• [Information shown]:
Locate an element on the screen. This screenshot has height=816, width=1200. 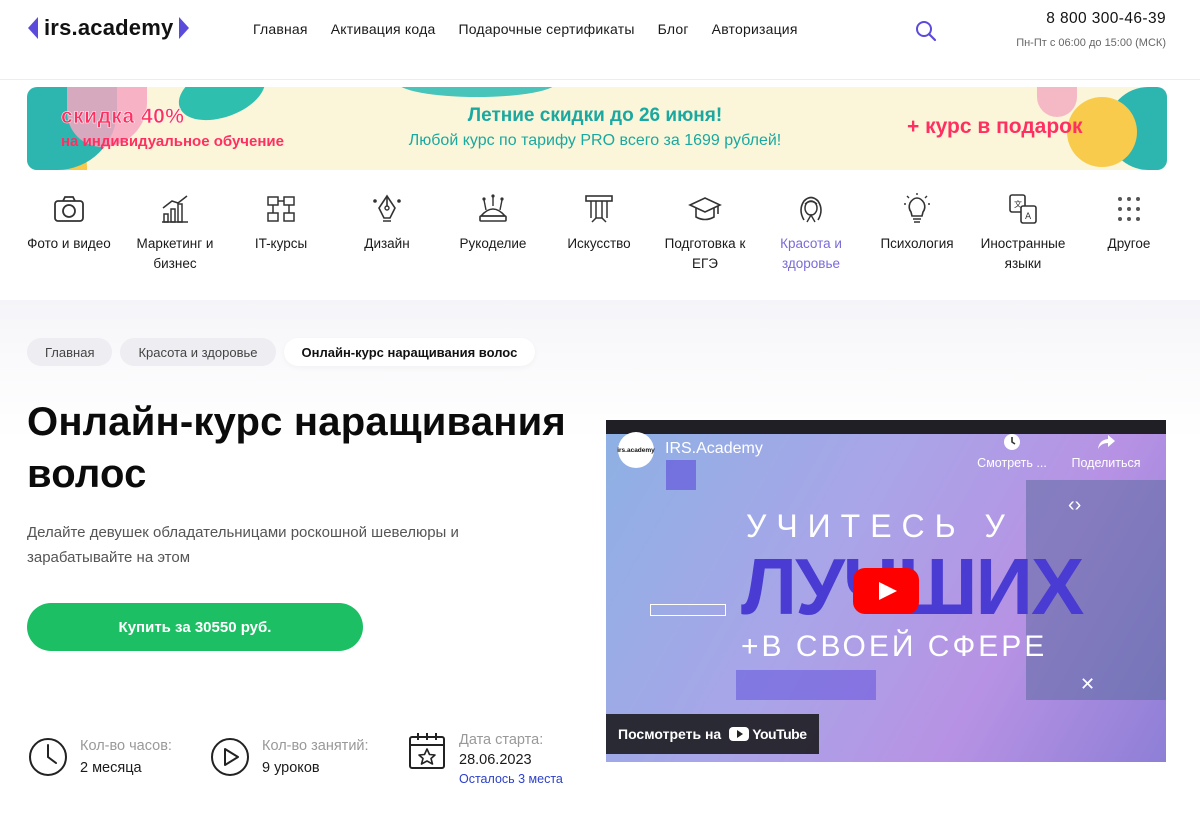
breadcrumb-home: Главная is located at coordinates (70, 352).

==

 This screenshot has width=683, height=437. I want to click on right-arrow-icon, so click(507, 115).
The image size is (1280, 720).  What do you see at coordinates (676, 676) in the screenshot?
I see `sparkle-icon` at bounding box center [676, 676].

• [What you have to do]:
Rewrite the rows from the line containing "Locate an element" up to and including the line containing "breadcrumb-home: Главная is", replacing "screenshot" with "screen image" and leaving everything else unchanged. Give only those lines, and leave out the pictures.

• [Finished exercise]:
Locate an element on the screen. This screen image has height=816, width=1200. 
breadcrumb-home: Главная is located at coordinates (70, 352).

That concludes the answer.